■ Exercise description
All of the entries are to be restated word for word.

■ Entries supplied
════════════════════
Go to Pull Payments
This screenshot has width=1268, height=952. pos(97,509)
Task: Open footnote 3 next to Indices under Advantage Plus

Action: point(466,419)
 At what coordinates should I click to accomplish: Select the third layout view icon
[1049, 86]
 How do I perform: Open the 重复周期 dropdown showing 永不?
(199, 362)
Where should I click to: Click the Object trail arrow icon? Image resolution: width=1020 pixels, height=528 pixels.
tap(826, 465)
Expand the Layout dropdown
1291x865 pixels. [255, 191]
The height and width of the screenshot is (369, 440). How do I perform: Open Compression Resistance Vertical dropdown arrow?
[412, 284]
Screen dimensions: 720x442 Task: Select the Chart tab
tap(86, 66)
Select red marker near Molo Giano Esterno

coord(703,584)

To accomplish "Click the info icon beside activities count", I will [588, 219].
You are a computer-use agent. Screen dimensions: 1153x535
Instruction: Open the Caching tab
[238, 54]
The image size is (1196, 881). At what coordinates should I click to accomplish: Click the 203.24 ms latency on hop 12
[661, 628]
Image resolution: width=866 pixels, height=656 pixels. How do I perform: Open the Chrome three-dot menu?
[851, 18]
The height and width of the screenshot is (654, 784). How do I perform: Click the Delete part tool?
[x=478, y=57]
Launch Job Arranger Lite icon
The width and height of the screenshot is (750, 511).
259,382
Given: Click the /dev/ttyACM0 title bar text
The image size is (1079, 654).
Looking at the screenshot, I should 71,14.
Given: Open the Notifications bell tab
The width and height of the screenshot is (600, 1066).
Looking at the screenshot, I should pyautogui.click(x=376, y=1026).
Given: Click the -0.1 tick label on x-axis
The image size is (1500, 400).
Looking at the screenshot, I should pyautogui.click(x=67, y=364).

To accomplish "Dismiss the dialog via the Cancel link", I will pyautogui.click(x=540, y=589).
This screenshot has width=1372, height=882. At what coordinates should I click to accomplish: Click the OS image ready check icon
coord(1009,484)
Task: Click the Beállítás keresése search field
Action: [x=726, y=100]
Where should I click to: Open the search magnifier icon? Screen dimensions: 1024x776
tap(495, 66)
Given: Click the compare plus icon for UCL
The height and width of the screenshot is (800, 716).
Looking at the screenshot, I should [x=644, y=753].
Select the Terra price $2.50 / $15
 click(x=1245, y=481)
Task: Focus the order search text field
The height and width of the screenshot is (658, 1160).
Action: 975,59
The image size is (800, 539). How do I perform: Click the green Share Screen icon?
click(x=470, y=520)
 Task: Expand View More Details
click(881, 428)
════════════════════
■ Task response
Go to Pull Payments
This screenshot has width=1268, height=952. pos(97,509)
Task: Open footnote 3 next to Indices under Advantage Plus

Action: point(466,419)
 At what coordinates should I click to accomplish: Select the third layout view icon
[1049, 86]
 How do I perform: Open the 重复周期 dropdown showing 永不?
(199, 362)
Where should I click to: Click the Object trail arrow icon? Image resolution: width=1020 pixels, height=528 pixels.
tap(826, 465)
Expand the Layout dropdown
1291x865 pixels. [255, 191]
The height and width of the screenshot is (369, 440). How do I perform: Open Compression Resistance Vertical dropdown arrow?
[412, 284]
Screen dimensions: 720x442 Task: Select the Chart tab
tap(86, 66)
Select red marker near Molo Giano Esterno

coord(703,584)

To accomplish "Click the info icon beside activities count", I will [588, 219].
You are a computer-use agent. Screen dimensions: 1153x535
Instruction: Open the Caching tab
[238, 54]
The image size is (1196, 881). At what coordinates should I click to accomplish: Click the 203.24 ms latency on hop 12
[661, 628]
Image resolution: width=866 pixels, height=656 pixels. How do I perform: Open the Chrome three-dot menu?
[851, 18]
The height and width of the screenshot is (654, 784). How do I perform: Click the Delete part tool?
[x=478, y=57]
Launch Job Arranger Lite icon
The width and height of the screenshot is (750, 511).
259,382
Given: Click the /dev/ttyACM0 title bar text
The image size is (1079, 654).
Looking at the screenshot, I should 71,14.
Given: Open the Notifications bell tab
The width and height of the screenshot is (600, 1066).
Looking at the screenshot, I should pyautogui.click(x=376, y=1026).
Given: Click the -0.1 tick label on x-axis
The image size is (1500, 400).
Looking at the screenshot, I should pyautogui.click(x=67, y=364).

To accomplish "Dismiss the dialog via the Cancel link", I will pyautogui.click(x=540, y=589).
This screenshot has width=1372, height=882. At what coordinates should I click to accomplish: Click the OS image ready check icon
coord(1009,484)
Task: Click the Beállítás keresése search field
Action: [x=726, y=100]
Where should I click to: Open the search magnifier icon? Screen dimensions: 1024x776
tap(495, 66)
Given: Click the compare plus icon for UCL
The height and width of the screenshot is (800, 716).
Looking at the screenshot, I should [x=644, y=753].
Select the Terra price $2.50 / $15
 click(x=1245, y=481)
Task: Focus the order search text field
The height and width of the screenshot is (658, 1160).
Action: 975,59
The image size is (800, 539). How do I perform: Click the green Share Screen icon?
click(x=470, y=520)
 Task: Expand View More Details
click(881, 428)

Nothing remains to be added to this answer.